Even if you are not doing film work, monitors need to be calibrated frequently for broadcast bound images. However, many desktop production companies never calibrate their monitors other then matching color bars to scopes and waveforms. I’m talking about using a probe to evaluate the CRT and the entire data path.

Systems such as Discreet Lustre, Digital Vision Nucoda, Cine-tal Cinemage or FilmLight's Truelight demand using proprietary calibration systems. Yes, these are costly system, but they provide LUTs (look up table) for specific monitors for a selection of outputs including film stocks and broadcast TV monitors. Any monitor must be calibrated frequently because their color profile changes very quickly. While color shifts may be small, the colorist I know calibrate weekly or for each new project.

You have probably come across calibration and hardware probes for the print industry. Eye-On and Colorvision Spyder2 Pro are two popular hardware probe and software systems for photography and print media that I mention here only because there is no low cost, easy to use system for video. However calibration is not particularly difficult. Truelight from FilmLight has a probe and software solution for film and video that is superb and makes sense if you have invested in a good monitor—however, this is an expensive system.

What the probe does and why: A probe is essentially a light meter that measures each color of the monitor (RGB) individually and builds a LUT to correct for errors in the data chain (cables, graphic cards, etc.). Matching to film means that you have to be working with a lab, or at least have an idea about what film stocks are being used—Filmlight's system, for example, provides color cubes (their version of a profile) for the major film print stocks. In any case, the probe is used “to get the transition from dark to light linear and to compensate for white and black levels” as my friend Leonard Coster puts it. Leonard is color scientist and inventor who scans and records film through his own company Speedwedge in Australia. Leonard builds all his own gear and shared these thoughts on calibration with me:

“Film is log, TV is linear," says Coster. "I have built LUTs that "pleasingly" translate linear TV images to log for film purposes but again, the supplier of this data must keep their TV gear calibrated to TV standards for this to work out well. When I say "pleasingly" I am lucky that a direct mathematical conversion of the linear TV data range into density values (film) actually looks really good ! So I am happy that the results I am getting are as aesthetic as they are technically justifiable. Some broadcast monitors (e.g Sony) have built-in probes to correctly display video signals. If you are preparing Log data to be recorded you have to make sure that your monitor and system are displaying the Log data as it will look on film. This can be done easily enough with a LUT, but if you do not do this then the images will be WAY off."

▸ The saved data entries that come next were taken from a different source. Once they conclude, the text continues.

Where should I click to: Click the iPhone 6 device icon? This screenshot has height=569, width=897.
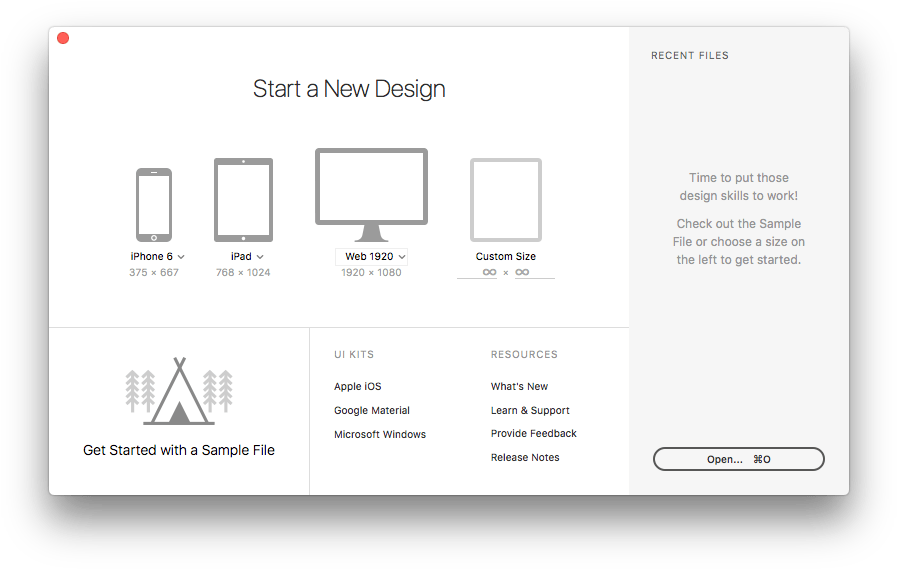(x=154, y=205)
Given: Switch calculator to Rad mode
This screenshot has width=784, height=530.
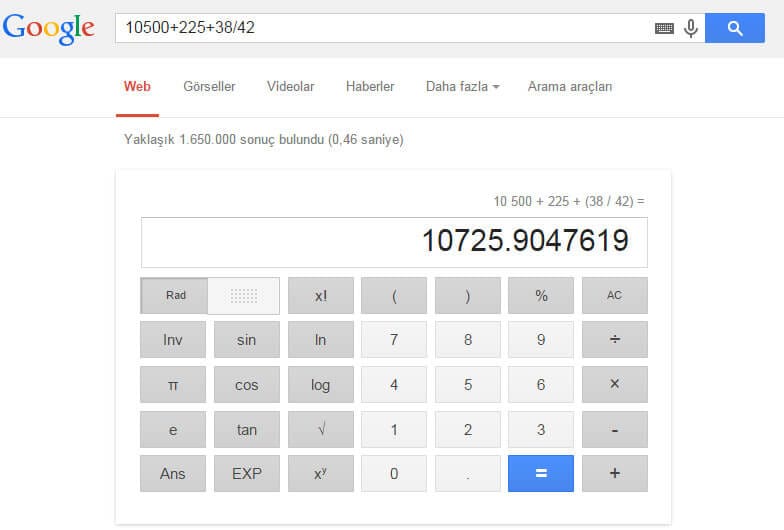Looking at the screenshot, I should [x=175, y=296].
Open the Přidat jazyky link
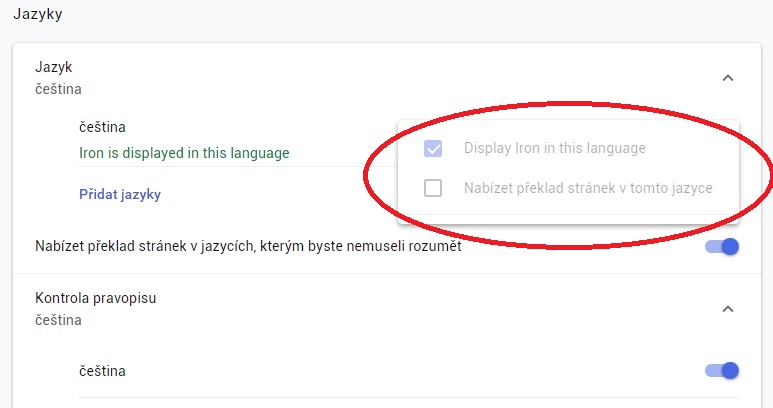The width and height of the screenshot is (773, 408). click(x=119, y=195)
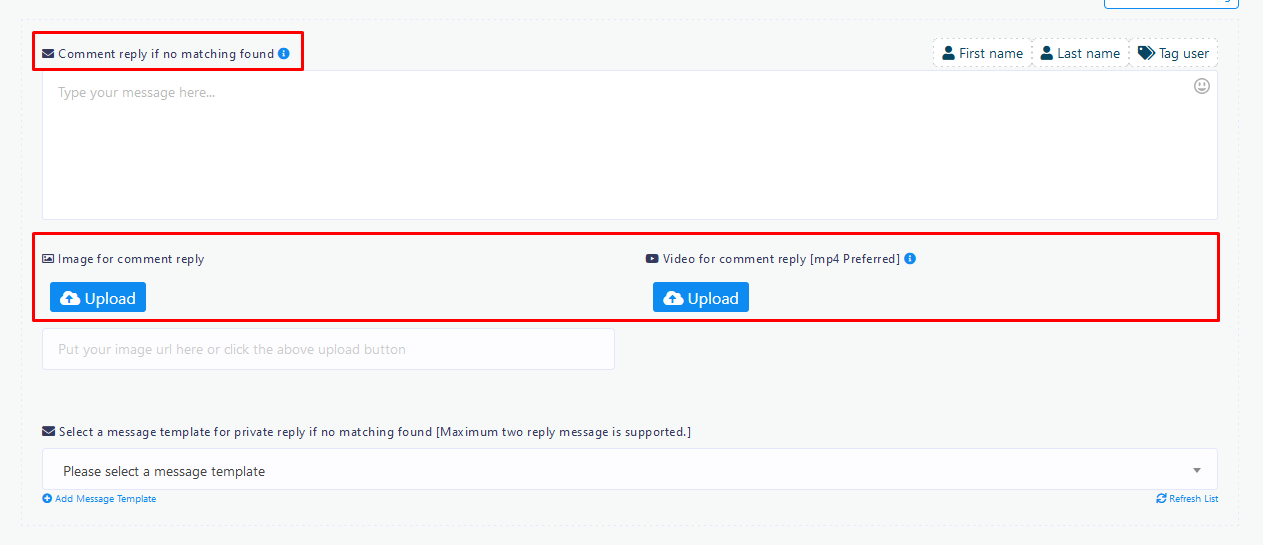Click 'Image for comment reply' label text
The height and width of the screenshot is (545, 1263).
(131, 259)
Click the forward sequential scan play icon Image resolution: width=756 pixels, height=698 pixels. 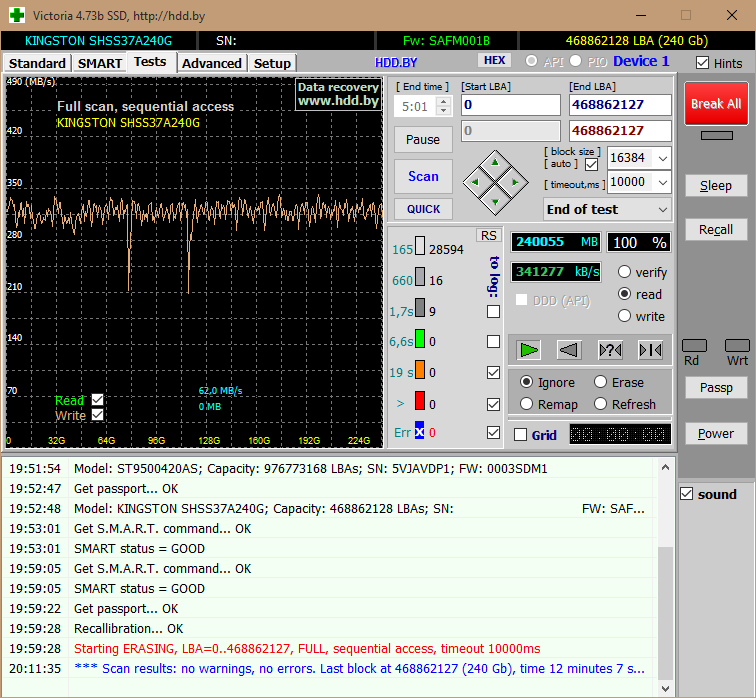[529, 349]
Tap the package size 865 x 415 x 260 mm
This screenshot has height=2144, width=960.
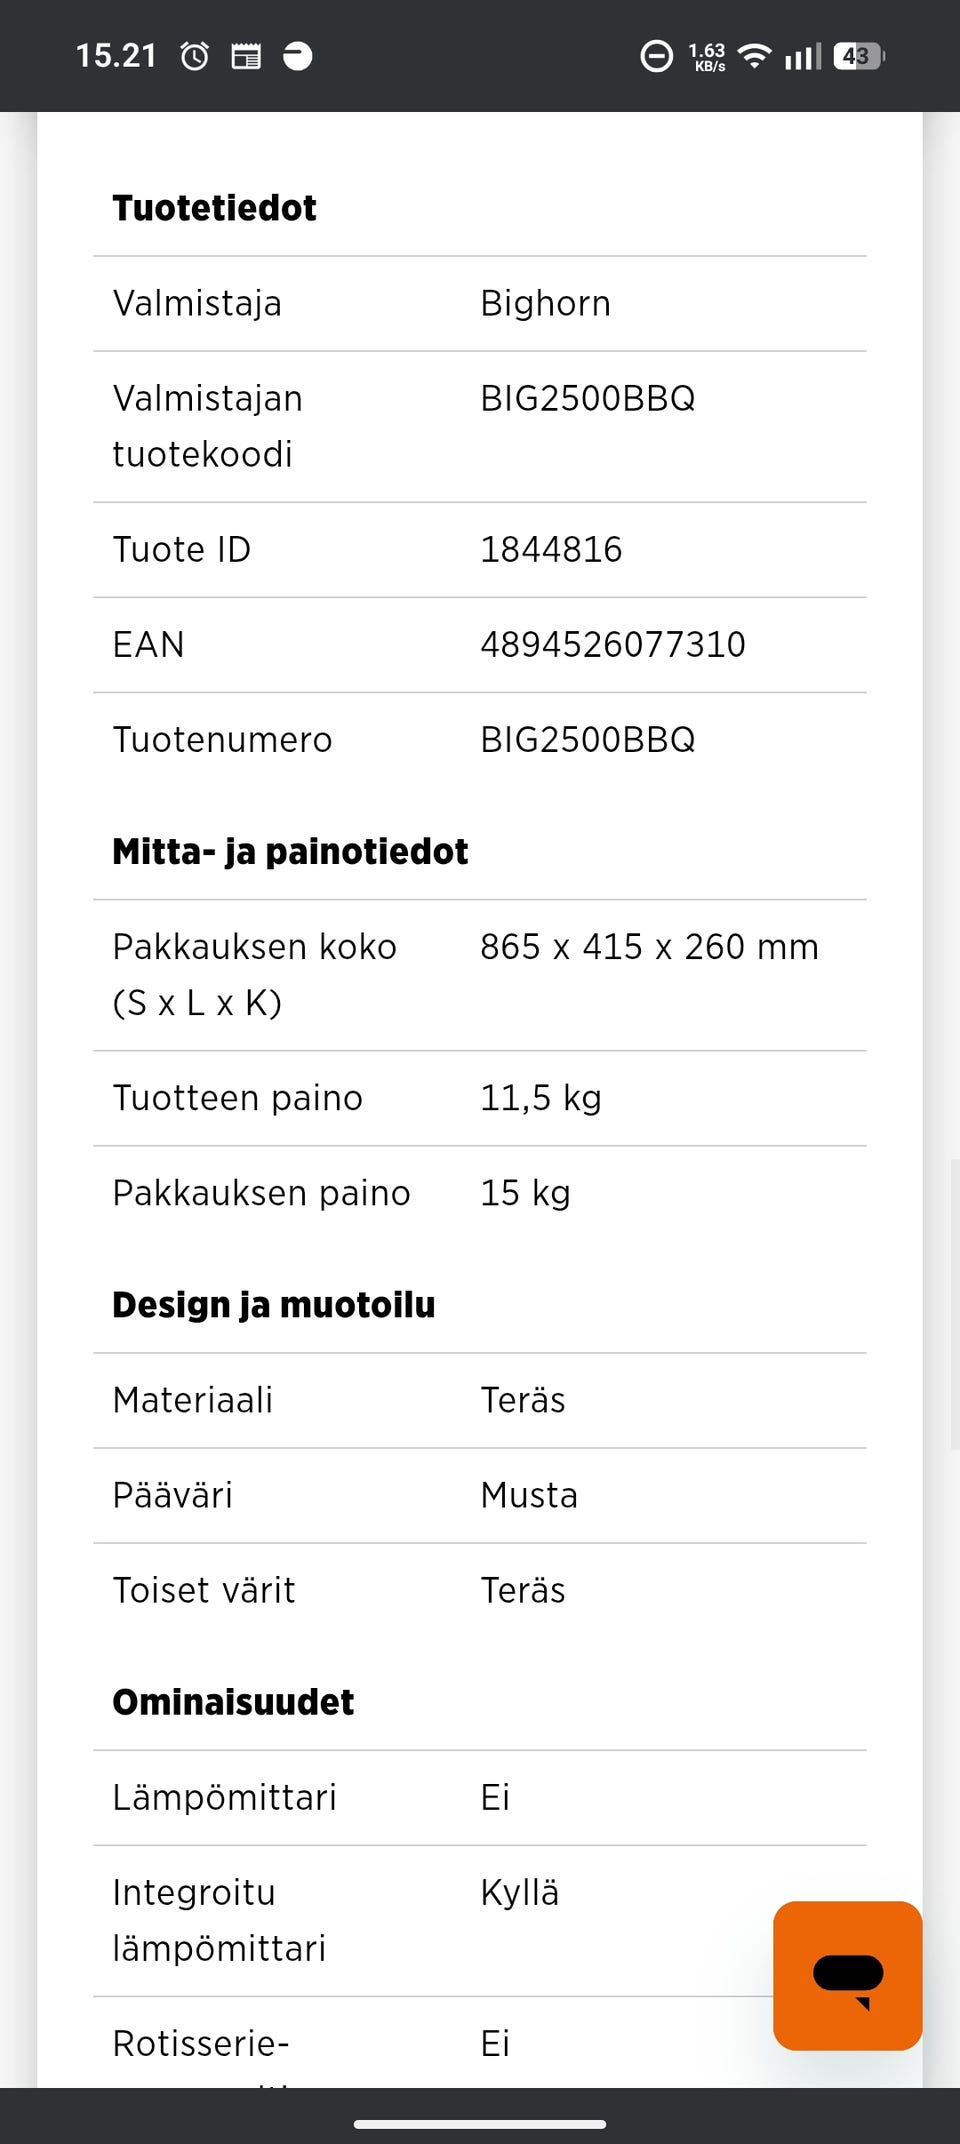649,947
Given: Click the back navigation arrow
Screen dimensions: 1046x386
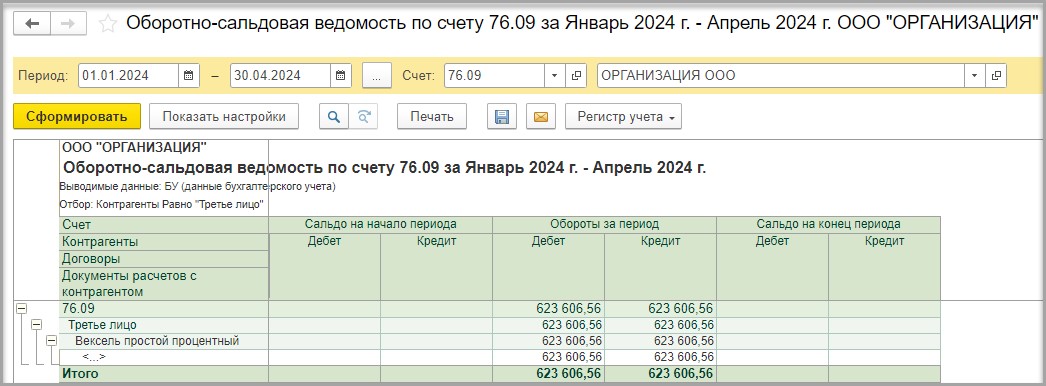Looking at the screenshot, I should click(31, 24).
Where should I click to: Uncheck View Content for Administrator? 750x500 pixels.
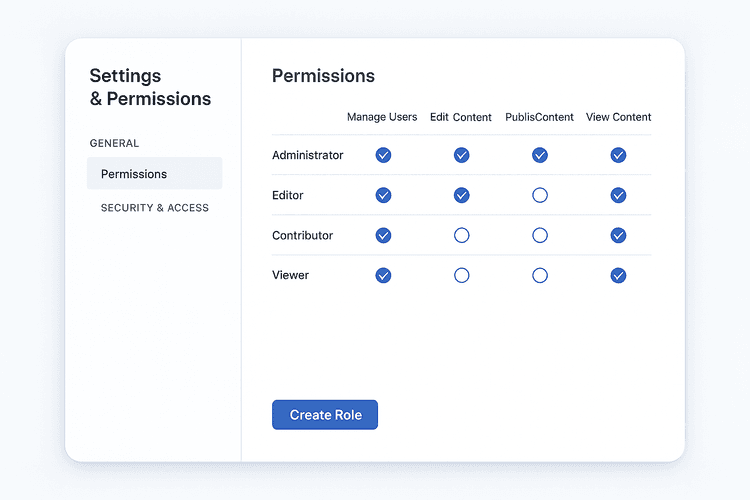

What are the downsides of not calibrating your monitor? While it’s fine to say that you should always trust the scopes and waveform, there is a huge temptation to judge color on the monitor. The big issue is really where the black and white points fall. It is entirely possible to lose detail in the whites or the shadows by making artistic decisions and not paying close attention to the scopes. However, the scopes just keep you out of technical trouble. You still need good monitoring to be able to make artistic decisions accurately when you are well within the gamma of the data.

So what’s the solution? First, buy the best monitor you can afford. LCDs are good, but not good enough for serious color decisions for film. I have viewed data in a single afternoon on an LCD and a very serious calibrated Sony HD monitor and then viewed film recorded from that data in two film theaters and one digital cinema with a “Cinema” black chip Barco projector and found the LCDs to be extremely misleading. Frankly, they were useless in dark scenes where the difference between preserving mood and going too dark is a very narrow divide.

As we move farther along the digitization of media and improved viewing systems in the theaters and at home, all of us have to raise the bar on color management. Every step in the data path is critical, but all artistic decisions are based on the monitor. It’s worth taking out a loan to get the best gear you can.